Island hopping from Puerto Rico with the family, circa 1985.

I learned most of what I know about physics from watching The Big Bang Theory. There is a bit I recall from learning to fly before 9/11 made life difficult for flight schools, but mostly I learned to appreciate physics, alongside Penny, as a way to even barely comprehend our physical world. (It’s a fascinating subject to study in tandem with mysticism. They make surprisingly good bedfellows.)

I’ve recently been stuck on the concept of momentum. When learning to fly a plane, we were concerned with momentum in physics: “the quantity of motion of a moving body, measured as a product of its mass and velocity.” This is just as important when landing a plane as it is when trying to take off. Planes want to fly.
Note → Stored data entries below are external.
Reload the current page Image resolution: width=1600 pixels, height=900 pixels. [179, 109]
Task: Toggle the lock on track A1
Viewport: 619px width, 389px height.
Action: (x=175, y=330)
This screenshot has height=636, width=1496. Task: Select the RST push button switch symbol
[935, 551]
Counter concepts like drag and friction deprive the plane of momentum and allow it to descend safely to the ground.

Another definition of momentum is more abstract and sits in the context of life: “the energy and driving force gained by the development of a process or course of events.”
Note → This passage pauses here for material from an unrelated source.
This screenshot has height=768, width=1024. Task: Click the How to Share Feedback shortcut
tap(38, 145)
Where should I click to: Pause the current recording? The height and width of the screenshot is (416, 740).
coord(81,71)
I’m trying to fly. There are things in life (friction and drag) that, much like a headwind, make that difficult: financial limitations, cultural norms and expectations, medical challenges, etc. There are ways to overcome these in the air such as more power, better aerodynamics, and hours upon hours of flight experience. There are also things that we do, either out of neglect or lack of awareness that add needless drag to the plane such as not retracting the landing gear or flaps after takeoff.

Here is where my thoughts have landed (pun intended): Life also wants to fly.

When we live in the Love and Presence of the Divine, we receive a whole new impetus for the momentum of our lives; a renewed purpose for moving forward in a life that longs to soar. Yes – the practical, tangible world we live in will act like a headwind to slow that momentum, but I’m more concerned with the things I do that create unnecessary friction and drag that impede loving, gentle forward motion.

Am I living a life that will optimize momentum?

The question begs many other thoughts and definitions, but I’ve been trying to sit with it without overthinking it. How do I take each small step forward, building momentum in my life, work, and passions? Can I name and minimize the friction that slows me down? How do I distinguish true spiritual momentum from success as the world around me defines success? 

And, sometimes, it’s good to land the plane, refuel, and rest on the ground for a moment.